[start of EXCERPTED TEXT]
Another deja vu moment; there was a feeling of familiarity which i couldn't place, until i remembered that i had holidayed here with friends when i was about ten, for a week of sailing and swimming. And the long hot summer days of childhood were given another go; it was probably the best day of the summer. Recklessly i tied the kayak up to a bit of sheltered shore by a boating centre, figuring that sudden squalls, waves or wind were looking unlikely, and still in wet suit and paddling stuff walked through the docks, climbed the steep steps up to the 'town' and got a paper and then sat outside in the sun with a breakfast and coffee at a small table overlooking a world with which all was right. And i chatted to a bunch of divers at the next table, and we came round to my the opinion, which i may have mentioned earlier, but if i haven't i should have as it's the mainspring for me doing this trip, which is that the last great adventures you can have in Ireland are on the coast and at sea; i see Germans and Dutch cycling around Ireland dodging huge SUVs tearing along narrow country lanes and think, sorry folks, you're twenty years too late, driving itself is a pointless and frustrating occupation anywhere in Ireland from a pleasure point of view and walking is less and less attractive as fewer and fewer land owners are willing to tolerate people marching across their acres. So, ironically, the only good 'road' trips one can make in Ireland are to sea (which is kind of a full circle thing given our maritime past) or in the sea, or on the shore and into the water, or below the surface.
And then, heigh ho, i strolled back down again after a few hours and set off gently paddling up the Gold Coast, a stupendous surprise for me, not knowing about it. It's like that bit of coastline in the James Bond film which is somewhere in Thailand? and is all towers of rock and fantastic arches and deep interconnected caves and so forth. Well that's what this was. And i drifted and paddled along in the late sun happy as a happy person. There were two lads out on sit on top kayaks fishing away, and then i met another trio doing the same. one of whom was Fergus Power who went up to Iceland to kayak with Mick O'Meara a few years back. They were trying to haul out mackerel for a barbecue and getting a few.
[end of EXCERPTED TEXT]
[start of INFORMATION SUPPLIED]
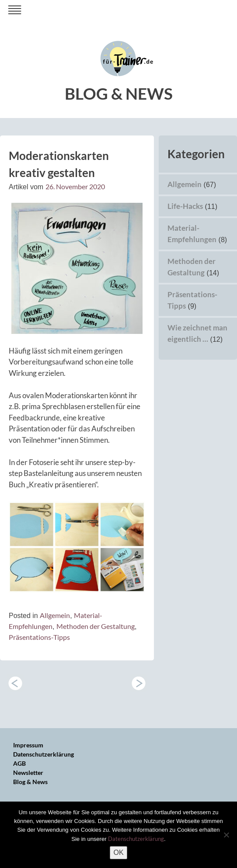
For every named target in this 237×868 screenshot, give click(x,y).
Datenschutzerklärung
[end of INFORMATION SUPPLIED]
» PROBLEM DESCRIPTION
Write out, word for word, the stretch of the kayaking account that begins with the words "And then, heigh" and ends with "getting a few.".

» EXERCISE OUTPUT
And then, heigh ho, i strolled back down again after a few hours and set off gently paddling up the Gold Coast, a stupendous surprise for me, not knowing about it. It's like that bit of coastline in the James Bond film which is somewhere in Thailand? and is all towers of rock and fantastic arches and deep interconnected caves and so forth. Well that's what this was. And i drifted and paddled along in the late sun happy as a happy person. There were two lads out on sit on top kayaks fishing away, and then i met another trio doing the same. one of whom was Fergus Power who went up to Iceland to kayak with Mick O'Meara a few years back. They were trying to haul out mackerel for a barbecue and getting a few.